▸ Problem statement: Transcription of the full listing is required, character for character.

==========

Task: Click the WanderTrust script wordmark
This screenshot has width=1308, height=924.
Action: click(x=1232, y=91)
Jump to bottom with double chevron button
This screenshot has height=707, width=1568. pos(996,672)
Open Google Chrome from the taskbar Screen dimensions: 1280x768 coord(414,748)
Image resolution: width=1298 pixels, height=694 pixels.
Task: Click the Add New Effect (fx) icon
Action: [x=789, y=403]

==========

▸ Expected answer:
Task: Click the WanderTrust script wordmark
This screenshot has width=1308, height=924.
Action: click(x=1232, y=91)
Jump to bottom with double chevron button
This screenshot has height=707, width=1568. pos(996,672)
Open Google Chrome from the taskbar Screen dimensions: 1280x768 coord(414,748)
Image resolution: width=1298 pixels, height=694 pixels.
Task: Click the Add New Effect (fx) icon
Action: [x=789, y=403]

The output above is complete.